▸ TASK INSTRUCTIONS
Print every one of the following items word for word, changing nothing.

▸ DATA ROWS
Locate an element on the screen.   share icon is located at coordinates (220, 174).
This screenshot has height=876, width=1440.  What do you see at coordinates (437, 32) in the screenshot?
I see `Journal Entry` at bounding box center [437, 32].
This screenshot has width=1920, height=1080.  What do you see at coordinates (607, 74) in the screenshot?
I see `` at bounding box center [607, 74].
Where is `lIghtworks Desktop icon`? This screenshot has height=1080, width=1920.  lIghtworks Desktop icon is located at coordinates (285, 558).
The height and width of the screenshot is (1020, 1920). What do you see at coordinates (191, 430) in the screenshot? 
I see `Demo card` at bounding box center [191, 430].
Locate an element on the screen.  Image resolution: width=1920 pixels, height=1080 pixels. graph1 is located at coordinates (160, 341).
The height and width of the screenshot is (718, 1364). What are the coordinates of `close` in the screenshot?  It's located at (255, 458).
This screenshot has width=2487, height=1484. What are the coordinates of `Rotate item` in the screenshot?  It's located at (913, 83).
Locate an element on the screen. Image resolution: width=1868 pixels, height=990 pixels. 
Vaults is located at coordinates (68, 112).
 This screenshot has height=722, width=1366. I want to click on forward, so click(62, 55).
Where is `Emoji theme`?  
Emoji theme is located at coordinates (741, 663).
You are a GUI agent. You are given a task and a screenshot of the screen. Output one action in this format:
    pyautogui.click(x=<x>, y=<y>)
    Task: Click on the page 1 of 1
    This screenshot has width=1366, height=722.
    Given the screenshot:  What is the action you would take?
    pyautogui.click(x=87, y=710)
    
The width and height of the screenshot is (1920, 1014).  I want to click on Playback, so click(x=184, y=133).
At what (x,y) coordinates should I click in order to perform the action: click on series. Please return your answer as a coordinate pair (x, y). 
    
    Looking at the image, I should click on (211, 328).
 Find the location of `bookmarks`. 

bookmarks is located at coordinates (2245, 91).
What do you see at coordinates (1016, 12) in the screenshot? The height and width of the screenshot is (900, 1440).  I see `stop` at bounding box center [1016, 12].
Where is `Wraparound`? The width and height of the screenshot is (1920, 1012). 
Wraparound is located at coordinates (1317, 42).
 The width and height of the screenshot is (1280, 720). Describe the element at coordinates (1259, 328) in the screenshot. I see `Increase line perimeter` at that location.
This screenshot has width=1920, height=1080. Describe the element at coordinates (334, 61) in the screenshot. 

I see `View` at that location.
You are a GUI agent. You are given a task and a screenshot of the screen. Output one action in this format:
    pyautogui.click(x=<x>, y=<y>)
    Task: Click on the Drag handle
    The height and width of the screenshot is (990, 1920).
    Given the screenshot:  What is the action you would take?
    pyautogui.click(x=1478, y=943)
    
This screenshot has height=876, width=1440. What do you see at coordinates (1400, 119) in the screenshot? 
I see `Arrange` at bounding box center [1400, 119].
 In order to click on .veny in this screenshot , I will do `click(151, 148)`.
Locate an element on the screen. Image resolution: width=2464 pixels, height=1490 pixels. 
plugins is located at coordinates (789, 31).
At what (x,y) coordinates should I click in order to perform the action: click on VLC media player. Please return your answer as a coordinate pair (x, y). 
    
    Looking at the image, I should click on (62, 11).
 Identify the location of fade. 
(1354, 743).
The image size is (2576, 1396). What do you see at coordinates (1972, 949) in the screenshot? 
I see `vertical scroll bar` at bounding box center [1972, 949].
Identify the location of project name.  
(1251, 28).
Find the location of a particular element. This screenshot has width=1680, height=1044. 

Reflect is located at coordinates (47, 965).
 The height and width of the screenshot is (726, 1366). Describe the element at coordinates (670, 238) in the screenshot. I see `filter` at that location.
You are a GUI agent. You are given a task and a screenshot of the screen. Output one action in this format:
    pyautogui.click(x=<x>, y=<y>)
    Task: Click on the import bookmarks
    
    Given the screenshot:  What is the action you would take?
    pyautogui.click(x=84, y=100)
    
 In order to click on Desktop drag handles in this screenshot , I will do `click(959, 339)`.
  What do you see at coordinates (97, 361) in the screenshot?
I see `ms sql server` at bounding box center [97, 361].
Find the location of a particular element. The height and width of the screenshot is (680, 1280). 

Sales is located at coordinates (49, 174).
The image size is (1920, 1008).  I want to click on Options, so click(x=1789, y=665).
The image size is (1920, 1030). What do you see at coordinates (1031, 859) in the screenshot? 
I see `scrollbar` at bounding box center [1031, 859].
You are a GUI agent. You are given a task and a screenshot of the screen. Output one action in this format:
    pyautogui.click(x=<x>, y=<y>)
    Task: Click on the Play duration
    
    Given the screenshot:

▸ EXPECTED ANSWER
Locate an element on the screen.   share icon is located at coordinates (220, 174).
This screenshot has height=876, width=1440.  What do you see at coordinates (437, 32) in the screenshot?
I see `Journal Entry` at bounding box center [437, 32].
This screenshot has width=1920, height=1080.  What do you see at coordinates (607, 74) in the screenshot?
I see `` at bounding box center [607, 74].
Where is `lIghtworks Desktop icon`? This screenshot has height=1080, width=1920.  lIghtworks Desktop icon is located at coordinates (285, 558).
The height and width of the screenshot is (1020, 1920). What do you see at coordinates (191, 430) in the screenshot? 
I see `Demo card` at bounding box center [191, 430].
Locate an element on the screen.  Image resolution: width=1920 pixels, height=1080 pixels. graph1 is located at coordinates (160, 341).
The height and width of the screenshot is (718, 1364). What are the coordinates of `close` in the screenshot?  It's located at (255, 458).
This screenshot has width=2487, height=1484. What are the coordinates of `Rotate item` in the screenshot?  It's located at (913, 83).
Locate an element on the screen. Image resolution: width=1868 pixels, height=990 pixels. 
Vaults is located at coordinates (68, 112).
 This screenshot has height=722, width=1366. I want to click on forward, so click(62, 55).
Where is `Emoji theme`?  
Emoji theme is located at coordinates (741, 663).
You are a GUI agent. You are given a task and a screenshot of the screen. Output one action in this format:
    pyautogui.click(x=<x>, y=<y>)
    Task: Click on the page 1 of 1
    This screenshot has width=1366, height=722.
    Given the screenshot:  What is the action you would take?
    pyautogui.click(x=87, y=710)
    
The width and height of the screenshot is (1920, 1014).  I want to click on Playback, so click(x=184, y=133).
At what (x,y) coordinates should I click in order to perform the action: click on series. Please return your answer as a coordinate pair (x, y). 
    
    Looking at the image, I should click on (211, 328).
 Find the location of `bookmarks`. 

bookmarks is located at coordinates (2245, 91).
What do you see at coordinates (1016, 12) in the screenshot? The height and width of the screenshot is (900, 1440).  I see `stop` at bounding box center [1016, 12].
Where is `Wraparound`? The width and height of the screenshot is (1920, 1012). 
Wraparound is located at coordinates (1317, 42).
 The width and height of the screenshot is (1280, 720). Describe the element at coordinates (1259, 328) in the screenshot. I see `Increase line perimeter` at that location.
This screenshot has width=1920, height=1080. Describe the element at coordinates (334, 61) in the screenshot. 

I see `View` at that location.
You are a GUI agent. You are given a task and a screenshot of the screen. Output one action in this format:
    pyautogui.click(x=<x>, y=<y>)
    Task: Click on the Drag handle
    The height and width of the screenshot is (990, 1920).
    Given the screenshot:  What is the action you would take?
    pyautogui.click(x=1478, y=943)
    
This screenshot has height=876, width=1440. What do you see at coordinates (1400, 119) in the screenshot? 
I see `Arrange` at bounding box center [1400, 119].
 In order to click on .veny in this screenshot , I will do `click(151, 148)`.
Locate an element on the screen. Image resolution: width=2464 pixels, height=1490 pixels. 
plugins is located at coordinates (789, 31).
At what (x,y) coordinates should I click in order to perform the action: click on VLC media player. Please return your answer as a coordinate pair (x, y). 
    
    Looking at the image, I should click on (62, 11).
 Identify the location of fade. 
(1354, 743).
The image size is (2576, 1396). What do you see at coordinates (1972, 949) in the screenshot? 
I see `vertical scroll bar` at bounding box center [1972, 949].
Identify the location of project name.  
(1251, 28).
Find the location of a particular element. This screenshot has width=1680, height=1044. 

Reflect is located at coordinates (47, 965).
 The height and width of the screenshot is (726, 1366). Describe the element at coordinates (670, 238) in the screenshot. I see `filter` at that location.
You are a GUI agent. You are given a task and a screenshot of the screen. Output one action in this format:
    pyautogui.click(x=<x>, y=<y>)
    Task: Click on the import bookmarks
    
    Given the screenshot:  What is the action you would take?
    pyautogui.click(x=84, y=100)
    
 In order to click on Desktop drag handles in this screenshot , I will do `click(959, 339)`.
  What do you see at coordinates (97, 361) in the screenshot?
I see `ms sql server` at bounding box center [97, 361].
Find the location of a particular element. The height and width of the screenshot is (680, 1280). 

Sales is located at coordinates (49, 174).
The image size is (1920, 1008).  I want to click on Options, so click(x=1789, y=665).
The image size is (1920, 1030). What do you see at coordinates (1031, 859) in the screenshot? 
I see `scrollbar` at bounding box center [1031, 859].
You are a GUI agent. You are given a task and a screenshot of the screen. Output one action in this format:
    pyautogui.click(x=<x>, y=<y>)
    Task: Click on the Play duration
    
    Given the screenshot:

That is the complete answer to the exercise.